Evolve in practice — Customer-support agent (90 days post-launch)
Part 5 · EVOLVE · Scenario 1 of 3
"The amendment that compounds is the one that lands in the spec. The amendment that doesn't compound is the one that lives in the prompt."
Setting
Friday afternoon, day 51. The on-call engineer (Sam) pages the team channel: the customer-support agent just refunded $2,400 to a user whose ticket said "I want my money back." No invoice number. No order context. No second confirmation. The refund is well outside the cap.
The team's first instinct, after escalating to Priya, is to update the prompt: "do not refund without an explicit invoice number AND a confirmation step." Two engineers start drafting the prompt change.

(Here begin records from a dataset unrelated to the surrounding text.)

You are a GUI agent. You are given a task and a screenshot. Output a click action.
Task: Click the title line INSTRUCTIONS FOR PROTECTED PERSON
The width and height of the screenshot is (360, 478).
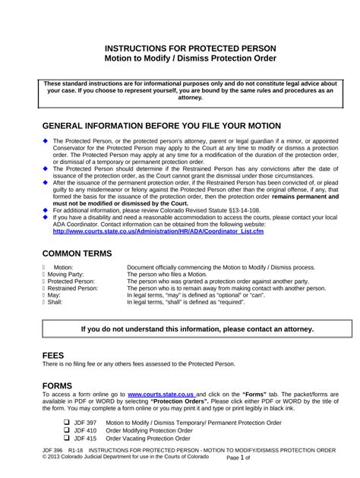coord(180,48)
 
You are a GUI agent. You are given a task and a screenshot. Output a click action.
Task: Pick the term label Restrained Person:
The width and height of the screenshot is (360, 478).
coord(81,288)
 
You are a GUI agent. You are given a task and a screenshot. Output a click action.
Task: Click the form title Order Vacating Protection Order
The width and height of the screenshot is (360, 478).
coord(149,439)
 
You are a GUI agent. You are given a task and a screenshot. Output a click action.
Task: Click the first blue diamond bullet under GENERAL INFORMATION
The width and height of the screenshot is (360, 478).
coord(46,142)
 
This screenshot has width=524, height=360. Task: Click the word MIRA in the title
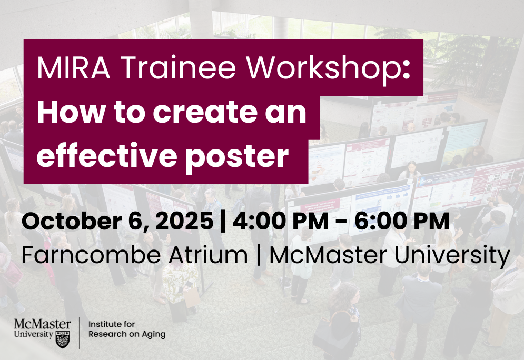click(x=74, y=68)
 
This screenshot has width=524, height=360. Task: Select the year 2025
click(x=184, y=221)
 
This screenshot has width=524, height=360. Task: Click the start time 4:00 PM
click(x=280, y=221)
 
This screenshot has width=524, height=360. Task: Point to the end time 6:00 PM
click(x=402, y=221)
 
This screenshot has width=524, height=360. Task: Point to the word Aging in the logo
click(x=154, y=334)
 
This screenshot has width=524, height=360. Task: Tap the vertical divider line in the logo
click(x=79, y=333)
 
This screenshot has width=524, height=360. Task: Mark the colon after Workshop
click(x=407, y=71)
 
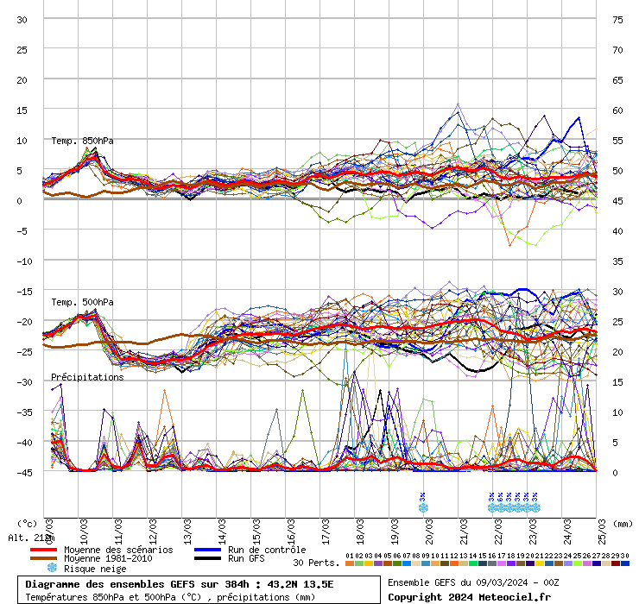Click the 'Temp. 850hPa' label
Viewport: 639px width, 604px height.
coord(82,141)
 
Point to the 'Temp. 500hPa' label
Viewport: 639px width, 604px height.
coord(82,302)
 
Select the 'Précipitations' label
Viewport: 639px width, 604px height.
coord(87,377)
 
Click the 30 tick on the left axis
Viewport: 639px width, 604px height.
coord(22,19)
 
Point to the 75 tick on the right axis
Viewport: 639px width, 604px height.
coord(617,19)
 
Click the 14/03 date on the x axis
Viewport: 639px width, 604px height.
coord(222,526)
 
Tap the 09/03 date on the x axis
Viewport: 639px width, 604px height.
coord(48,526)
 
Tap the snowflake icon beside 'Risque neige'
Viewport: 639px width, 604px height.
coord(51,569)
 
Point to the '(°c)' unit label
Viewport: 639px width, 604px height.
coord(28,523)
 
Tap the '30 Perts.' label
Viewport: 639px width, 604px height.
coord(315,563)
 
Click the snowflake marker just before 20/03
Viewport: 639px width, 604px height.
coord(423,507)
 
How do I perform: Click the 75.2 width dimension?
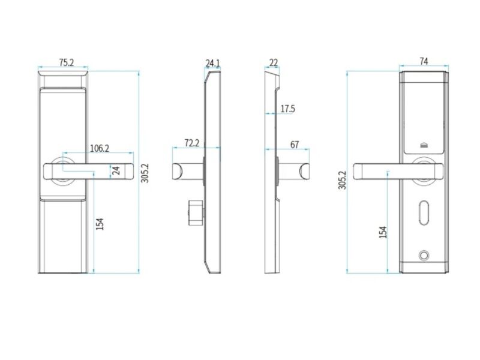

Maya stops them: "Wait. The cap is $500. How did $2,400 ship?"
This is the chapter where the closed-loop discipline gets exercised in operation. It walks 90 days of running the customer-support agent — including the $2,400 incident, a Cost Posture incident at day 47, the Output Gate transition that didn't happen at day 30, and the Discipline-Health Audit at day 90. The discipline produces 11 structural amendments, two transitions, one anti-pattern caught early, and one decision to deprecate a path that was net-negative.
The $2,400 incident
The investigation takes 4 hours. The trace shows what happened:
- The customer's ticket was: "I want my money back." No specifics.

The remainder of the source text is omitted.